Written problem 1 :: Could you reproduce the passage on bikes and traffic laws, starting with "Beam sought to" and going on through "to multi-modal traffic.", swapping "traffic" for "road"?
Written problem 2 :: Can you finish out the next part of the passage on bikes and traffic laws, picking up after its last sentence?

Page ::

"""

Beam sought to parse the "What's up with that?" question by asking another one; what purpose is behind modern traffic laws in the first place? The answer: to accommodate, and protect people from, cars.

"It wasn't until after World War II, when nearly every American household had an automobile and Eisenhower pushed to build the interstate highway system, that modern traffic laws evolved," Beam writes. "In this history, bikes are the American Indians to the car's Christopher Columbus. Everything about our road system, from the lanes to the signs to the traffic lights, is designed for the car, often at the expense of the bike."

A possible solution, Beam suggests, is to write new laws conducive to multi-modal traffic.
"It would also mean changing car-centric laws that don't make sense for bikes, like the rule that says you need to come to a complete stop at a stop sign," he writes.

This, he suggests, creates a virtuous cycle.

"The beauty of this approach," Beam writes, "is that it creates compliance from the bottom up rather than from the top down. Bike-friendly pathways encourage more people to bike. More bikes create peer pressure for bikers to follow the law. (In Copenhagen, for example, you'll see long lines of bikes stopped at traffic lights.) When more bikers follow the law, the heavy hand of enforcement becomes less necessary."

"""

Given data ::
"""

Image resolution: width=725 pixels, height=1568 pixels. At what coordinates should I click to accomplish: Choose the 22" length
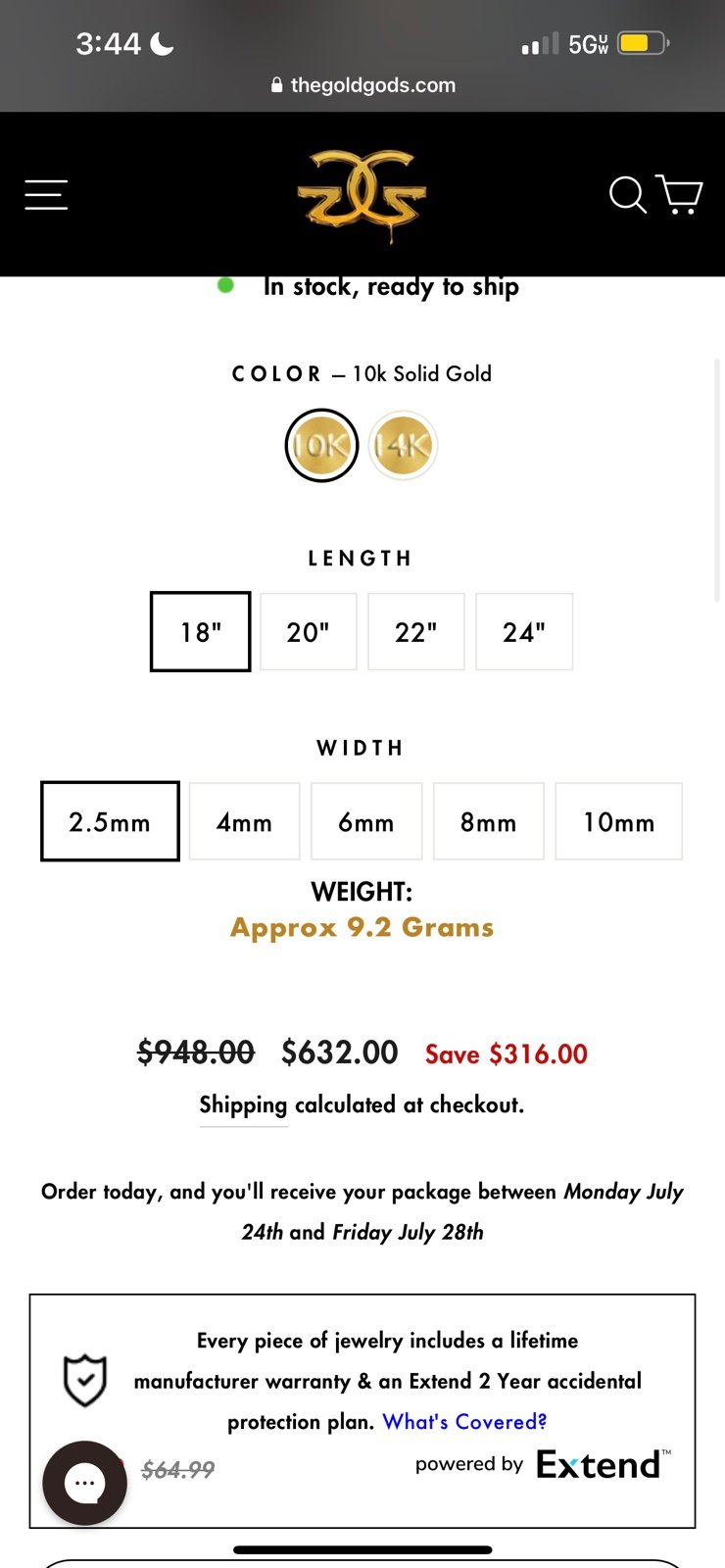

"""

Right answer 1 ::
Beam sought to parse the "What's up with that?" question by asking another one; what purpose is behind modern road laws in the first place? The answer: to accommodate, and protect people from, cars.

"It wasn't until after World War II, when nearly every American household had an automobile and Eisenhower pushed to build the interstate highway system, that modern road laws evolved," Beam writes. "In this history, bikes are the American Indians to the car's Christopher Columbus. Everything about our road system, from the lanes to the signs to the road lights, is designed for the car, often at the expense of the bike."

A possible solution, Beam suggests, is to write new laws conducive to multi-modal road.

Right answer 2 ::
This is less Utopian than it may sound.

In 1982, the Idaho state legislature passed a law, which was updated in 2005, that allows cyclists to treat stop signs as yield signs; if there are no cars, the cyclists can roll through the stop sign without violating the law. This rule takes into account the fact that momentum is a precious commodity when it's produced by leg muscles. And it acknowledges the quasi-pedestrian, space-efficient quality of cycling: Two bike-riders in the same intersection can sort things out merely by looking each other in the eye.

There's a third way -- different from vigilante motorists keen on teaching cyclists a lesson; distinct from Idaho-style laws that do a better job accommodating all types of traffic. It's universal, tough-love enforcement of all traffic laws.

In Marin County during the late 1990s the District Attorney got it into her head to make streets and roads under her jurisdiction safe for cyclists and everyone else by negotiating a policy among all law enforcement agencies to ticket all violators, cyclists included.

During this era, San Francisco stop sign-blowers would change their manners if they went for a bike ride in Marin County, because they knew they'd be more likely to get a ticket. Police and Highway Patrol would make a point of seeking out coffee shops and other places where cyclists met for weekend morning rides, to have chats informing the riders that traffic laws were being enforced. And all law enforcement agencies were put on alert that motorists who harassed or endangered cyclists would have the book thrown at them. On Highway1 north of Stinson Beach, a sheriff gave a motorist who swerved and yelled at me citations totaling $1,500.

Bicycle activists in San Francisco generally scoff at the notion that stepped-up traffic enforcement involving cyclists would benefit anyone.

But Marin cyclists were impressed.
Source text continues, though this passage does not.